[Saved entries]
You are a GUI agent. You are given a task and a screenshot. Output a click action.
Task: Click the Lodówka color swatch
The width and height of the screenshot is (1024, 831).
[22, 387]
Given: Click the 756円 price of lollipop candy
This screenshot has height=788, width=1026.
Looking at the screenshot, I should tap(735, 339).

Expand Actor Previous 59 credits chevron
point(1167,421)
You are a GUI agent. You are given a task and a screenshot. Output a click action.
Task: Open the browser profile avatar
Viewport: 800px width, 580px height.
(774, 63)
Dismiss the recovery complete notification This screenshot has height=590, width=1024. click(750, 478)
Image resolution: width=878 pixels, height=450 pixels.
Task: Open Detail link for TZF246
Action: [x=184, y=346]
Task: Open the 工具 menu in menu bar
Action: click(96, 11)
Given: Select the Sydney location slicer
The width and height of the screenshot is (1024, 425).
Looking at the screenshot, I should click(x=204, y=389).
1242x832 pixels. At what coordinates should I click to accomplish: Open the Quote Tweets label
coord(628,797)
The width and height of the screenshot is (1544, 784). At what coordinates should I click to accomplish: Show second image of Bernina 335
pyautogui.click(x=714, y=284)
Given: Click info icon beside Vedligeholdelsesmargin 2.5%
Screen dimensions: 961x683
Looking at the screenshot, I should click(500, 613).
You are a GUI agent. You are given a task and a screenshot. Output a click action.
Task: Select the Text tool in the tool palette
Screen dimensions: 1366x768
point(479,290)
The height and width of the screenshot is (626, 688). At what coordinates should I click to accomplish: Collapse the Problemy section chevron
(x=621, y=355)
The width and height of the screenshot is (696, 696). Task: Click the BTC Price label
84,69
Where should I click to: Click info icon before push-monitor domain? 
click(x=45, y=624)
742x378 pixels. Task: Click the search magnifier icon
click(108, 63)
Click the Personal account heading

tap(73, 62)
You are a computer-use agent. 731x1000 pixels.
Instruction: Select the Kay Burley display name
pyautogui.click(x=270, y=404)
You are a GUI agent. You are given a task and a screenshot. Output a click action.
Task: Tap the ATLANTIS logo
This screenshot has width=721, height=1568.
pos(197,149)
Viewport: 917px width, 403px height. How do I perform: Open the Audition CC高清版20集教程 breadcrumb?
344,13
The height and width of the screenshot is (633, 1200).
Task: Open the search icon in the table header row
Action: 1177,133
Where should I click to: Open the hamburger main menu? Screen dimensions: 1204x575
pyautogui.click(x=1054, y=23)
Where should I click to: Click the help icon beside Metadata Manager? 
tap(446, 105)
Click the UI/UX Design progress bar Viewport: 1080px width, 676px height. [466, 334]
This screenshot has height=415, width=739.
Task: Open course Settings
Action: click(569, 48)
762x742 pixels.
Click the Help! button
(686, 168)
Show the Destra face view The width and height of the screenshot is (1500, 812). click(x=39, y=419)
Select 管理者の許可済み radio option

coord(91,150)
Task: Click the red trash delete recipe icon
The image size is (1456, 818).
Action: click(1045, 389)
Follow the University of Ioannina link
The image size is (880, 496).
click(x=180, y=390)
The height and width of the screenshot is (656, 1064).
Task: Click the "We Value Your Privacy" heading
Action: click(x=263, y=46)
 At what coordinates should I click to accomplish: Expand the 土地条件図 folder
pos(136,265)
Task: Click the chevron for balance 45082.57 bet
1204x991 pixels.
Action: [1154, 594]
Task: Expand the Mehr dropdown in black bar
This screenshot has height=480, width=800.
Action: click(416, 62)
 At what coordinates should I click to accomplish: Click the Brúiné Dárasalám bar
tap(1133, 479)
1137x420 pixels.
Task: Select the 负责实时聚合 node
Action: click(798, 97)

Task brief
A verbatim transcription is needed of the lines above, starting at the line with "Show the Destra" and ending at the line with "Task: Click the chevron", both included, and of nothing else.

Result of the exercise
Show the Destra face view The width and height of the screenshot is (1500, 812). click(x=39, y=419)
Select 管理者の許可済み radio option

coord(91,150)
Task: Click the red trash delete recipe icon
The image size is (1456, 818).
Action: click(1045, 389)
Follow the University of Ioannina link
The image size is (880, 496).
click(x=180, y=390)
The height and width of the screenshot is (656, 1064).
Task: Click the "We Value Your Privacy" heading
Action: click(x=263, y=46)
 At what coordinates should I click to accomplish: Expand the 土地条件図 folder
pos(136,265)
Task: Click the chevron for balance 45082.57 bet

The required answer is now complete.